* _Data supplied_
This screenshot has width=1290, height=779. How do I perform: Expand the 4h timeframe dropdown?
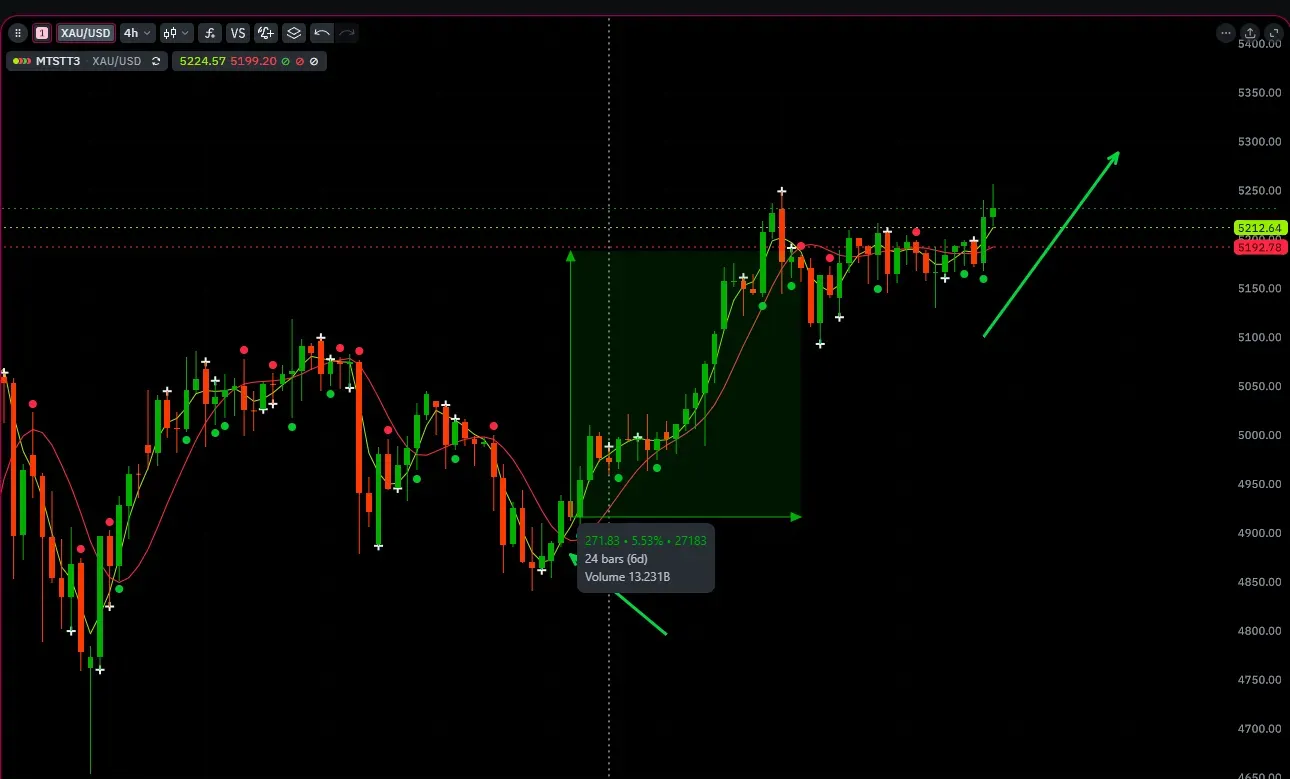137,33
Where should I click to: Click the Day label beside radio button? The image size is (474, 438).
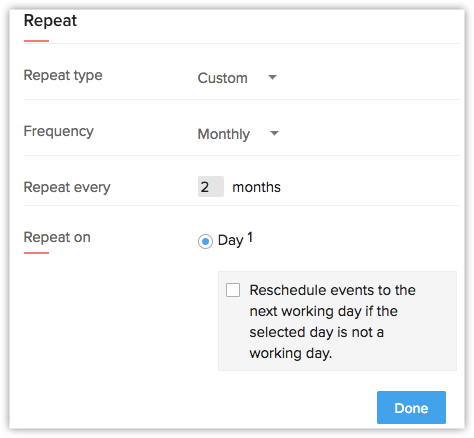point(230,240)
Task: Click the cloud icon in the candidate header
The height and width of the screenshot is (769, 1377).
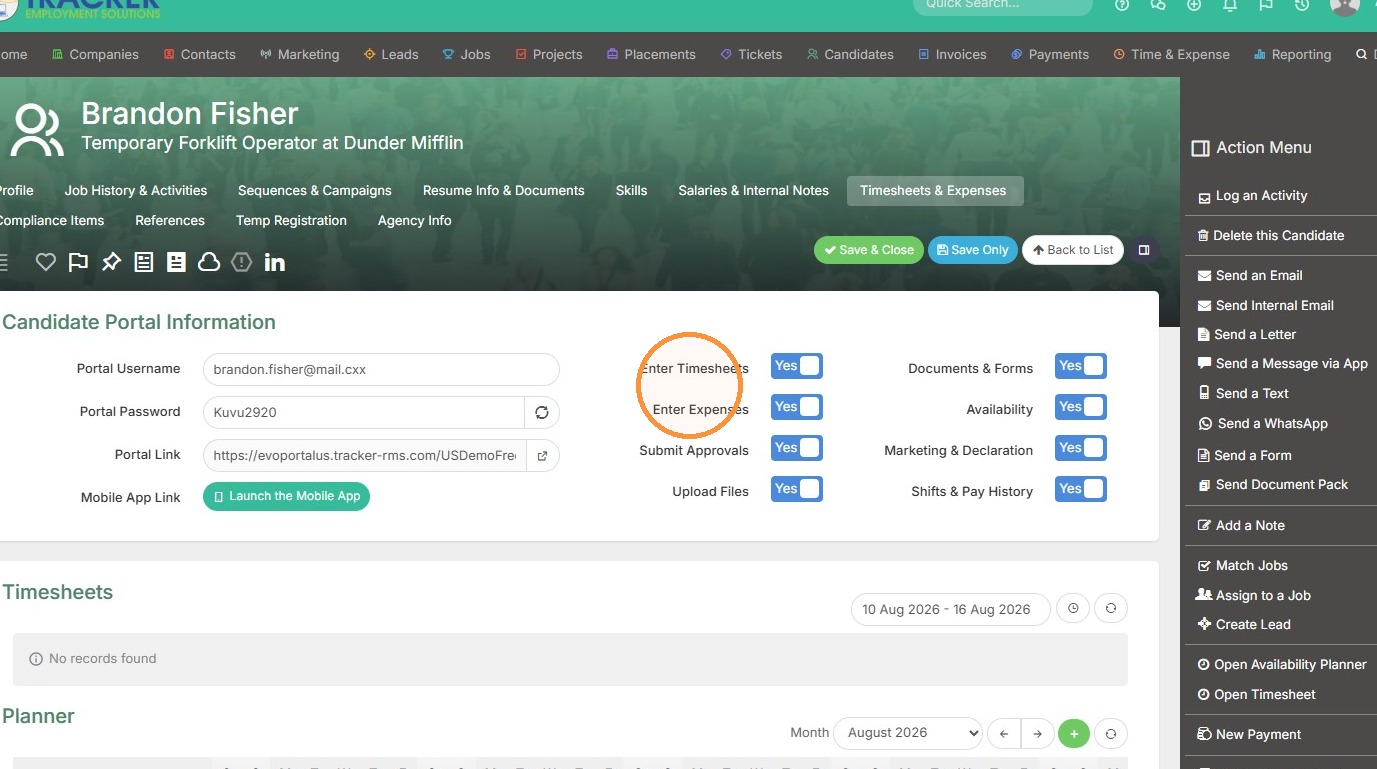Action: [x=208, y=262]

* _Task item_
Except for the pictures, set down each line of the records exactly as it appears.

* _Response box_
This screenshot has width=1290, height=779. How do I perform: Expand the 4h timeframe dropdown?
137,33
Where should I click to: Click the Day label beside radio button? The image size is (474, 438).
point(230,240)
Task: Click the cloud icon in the candidate header
The height and width of the screenshot is (769, 1377).
Action: [x=208, y=262]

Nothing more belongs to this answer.